EXERCISE:
Retype the tail of the data exactly, starting at the line containing "Given: Click the red" and stopping at the last line.

Segment Start: EXCERPTED DATA

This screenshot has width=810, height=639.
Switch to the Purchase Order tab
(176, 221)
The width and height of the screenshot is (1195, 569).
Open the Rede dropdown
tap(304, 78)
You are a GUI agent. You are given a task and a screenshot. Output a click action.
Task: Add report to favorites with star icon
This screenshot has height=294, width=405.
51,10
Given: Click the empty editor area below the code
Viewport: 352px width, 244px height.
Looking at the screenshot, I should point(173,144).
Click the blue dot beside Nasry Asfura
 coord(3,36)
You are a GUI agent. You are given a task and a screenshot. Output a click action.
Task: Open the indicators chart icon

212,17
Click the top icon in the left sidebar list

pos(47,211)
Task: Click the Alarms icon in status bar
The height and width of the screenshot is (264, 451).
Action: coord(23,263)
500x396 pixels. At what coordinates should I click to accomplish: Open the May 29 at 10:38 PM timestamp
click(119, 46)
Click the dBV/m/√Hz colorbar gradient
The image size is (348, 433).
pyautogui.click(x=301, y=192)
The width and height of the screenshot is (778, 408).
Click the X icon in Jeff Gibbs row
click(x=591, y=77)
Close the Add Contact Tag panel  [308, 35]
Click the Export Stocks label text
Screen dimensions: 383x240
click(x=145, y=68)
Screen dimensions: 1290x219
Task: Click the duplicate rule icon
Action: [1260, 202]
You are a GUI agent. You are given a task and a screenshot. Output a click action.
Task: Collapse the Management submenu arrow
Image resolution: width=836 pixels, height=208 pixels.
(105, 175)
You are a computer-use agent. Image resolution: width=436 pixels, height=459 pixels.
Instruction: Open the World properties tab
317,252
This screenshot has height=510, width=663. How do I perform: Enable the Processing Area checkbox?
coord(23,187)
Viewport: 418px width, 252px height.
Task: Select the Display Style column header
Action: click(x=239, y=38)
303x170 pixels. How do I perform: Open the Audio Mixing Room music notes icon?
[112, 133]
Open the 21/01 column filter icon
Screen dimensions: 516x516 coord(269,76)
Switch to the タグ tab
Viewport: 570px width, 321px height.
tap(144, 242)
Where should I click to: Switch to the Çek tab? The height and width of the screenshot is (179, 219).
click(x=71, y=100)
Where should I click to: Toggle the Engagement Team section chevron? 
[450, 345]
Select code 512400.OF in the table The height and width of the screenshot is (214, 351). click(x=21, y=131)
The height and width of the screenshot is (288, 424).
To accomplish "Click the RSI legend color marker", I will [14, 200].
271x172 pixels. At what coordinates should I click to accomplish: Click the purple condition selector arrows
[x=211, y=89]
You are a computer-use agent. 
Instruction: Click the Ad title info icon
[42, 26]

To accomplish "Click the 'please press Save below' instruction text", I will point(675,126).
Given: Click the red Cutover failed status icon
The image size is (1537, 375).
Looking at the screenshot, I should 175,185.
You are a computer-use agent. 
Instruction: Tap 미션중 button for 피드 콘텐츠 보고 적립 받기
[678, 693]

Segment End: EXCERPTED DATA

WRITTEN ANSWER:
Given: Click the red Cutover failed status icon
The image size is (1537, 375).
Looking at the screenshot, I should 175,185.
You are a computer-use agent. 
Instruction: Tap 미션중 button for 피드 콘텐츠 보고 적립 받기
[678, 693]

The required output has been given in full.